Müslümanların, dindarlarla aralarına mesafe koyma
önerisi üzerine yeniden düşünmek zorundayız.
Laubali gösteriş ve gösteriye dönüştürülen din-darlık
saygınlığını yitirmekte ve “kaç bu Müslümanlardan
sığın İslam’a” söyleyişi günümüzde daha bir anlam
kuşanmaktadır.
Yasal-haram-helal kavramlarının muhtevasını dikkate
almayan yöneticiler, Spor Toto gelirlerinin bir
kısmını İlahiyat Fakülteleri ve İmam Hatip Okullarının
inşaat ve diğer hizmetlerinde kullanarak Batı'nın
kumar mekanizmalarını meşrulaştırmaktadır. Yasal
ancak helal olduğu şüpheli gelirle dinî kurumları destekleme
görüntüsü vermek ne işi meşrulaştırır ne de
bulaşan/bulaştırılan kiri temizler. Yasal ancak haram
kazançla iyilik yapmak, hayır işlerine destek vermek
insanlarda doğal ve olumlu bir kabul mekanizması
geliştirir. Eylemin ürettiği sonuç da hakikate-doğruya-
ilkeler manzumesine zarar veriyor. Gençliğimizde
minaresi Lions Kulüpleri tarafından yaptırılan camilerde
namaz kılmadığımızı hatırlayınca, zihin dünyamızın
nasıl bir devşirilmeye tabi tutulduğu net bir
biçimde ortaya çıkıyor. Muhafazakâr-dindarlar Müslüman
ahlakından ne kadar uzaklaştıklarını durup
biraz düşünmek zorundadır. Eşitler arasında diyalog
imkanlarını yitirdiklerinin ve istişare mekanizmasının
yok edildiğinin farkına varmalıdırlar. Cemaat olarak
isimlendirilen dindarlık kurumları/çevreleri, kendilerinin
iktidar ve saltanatları için dini araçsallaştırarak
İslam’ı, imanı, namazı… hafife aldıklarını, yaptıkları
ibadetlerin sadece bir gösteriye dönüştüğünü ve amel
olarak tarif edilen ahlakî değerden yoksun olduğunu
idrak etmek durumundalar. Dindarlar görünürlüğü
öne çıkaran bir anlayış benimseyerek devlet kaynaklarını
kontrol etmekte, kamu bürokrasisine sızmakta
ve gücü küçük bir çevre için kullanmaktadır. Bu durum
ahlak ve adalet dengesini bozduğundan halk ile
hükümet arasındaki dayanışma ve güven ilişkisini de
tahrif etmektedir.
Türkiye’de ciddi bir ahlakîlik sorunuyla karşı karşıyayız.

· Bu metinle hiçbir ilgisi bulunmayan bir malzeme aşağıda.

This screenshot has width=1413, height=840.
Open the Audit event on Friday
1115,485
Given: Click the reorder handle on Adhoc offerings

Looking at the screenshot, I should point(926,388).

Liyakat-ehliyet-ahlak kavramlarının anlam
alanlarının içini boşalttık. İçinde yaşadığımız şartları,
kişisel tarih ve tecrübelerimizi dikkate alarak
sosyo-siyasal ve kültürel hayatımızın herhangi bir
kesitine bakarak hatırladığımızda hoşumuza gitmeyen
sonuçlarla karşılaşırız. Kur’an’ın ahlâka dair yaptığı
hatırlatmalara ve Hz. Muhammed’in (as) hayat
pratiğine rağmen günümüz din-dar toplumlarında
görülen ahlakî yozlaşmanın sebepleri konusunda yeniden
düşünmeliyiz. “Ben, güzel ahlâkı tamamlamak
üzere gönderildim!” diyen Nebi’ye (as) ümmet olma
iddiasındaki din-dar/muhafazakâr toplum, mesajın
gerektirdiği erdemli duruş, duyuş ve hissediş hassasını
kaybetti. Yarın neye nispetle hatırlanacağını ve
anlatılacağını umursamaz durumda. Müslümanlar
yaşadıkları toplumlarda iyiliği çoğaltacak bir gayretin
içinde olmalılar; aksi halde Allah'ın arzı, sizin kötülük
diyarını terk etmenize yetecek kadar geniş değil
miydi? (Kuran: 4/97) uyarısını uygulama zorunluluğuyla
yüzleşir.
“Ahlâklı-ahlâksız”; “iyilik-kötülük”; “hayırlı-hayırsız”;
“vefalı-vefasız”… kavramları etrafında yeniden
yapılacak analitik yorumlamalarda insanın davranış
ve eylemlerini neye-kime göre kategorize ettiğini,
hangi değerler hiyerarşisine dayandırdığını da anlamaya
çalışmalıyız.
Müslümanların yaslandığı evrensel bir ahlâk yasası
vardı. “Komşusu açken tok yatmaz”, “kardeşini
Allah için sever”di. İnsan sevdiği kişiyi akrabası, karındaşı,
aralarında iş ve menfaat bağı bulunduğu için
değil; Müslüman olduğu için severdi.
Ahlâk ve ahlakîliğin yaratılıştan gelen tabiî-doğal-
fıtri bir boyutu; bir de içine doğulan ve yaşanılan
toplumda sonradan öğrenilen yapay-kültürel bir boyutu
var. Din, insanın fıtrat ve yaratılışının meyyal olduğu
güzel ahlâkı koyduğu prensiplerle yönlendirir, pratikte
de göstererek insanoğlunu besler ve mükemmelleştirir.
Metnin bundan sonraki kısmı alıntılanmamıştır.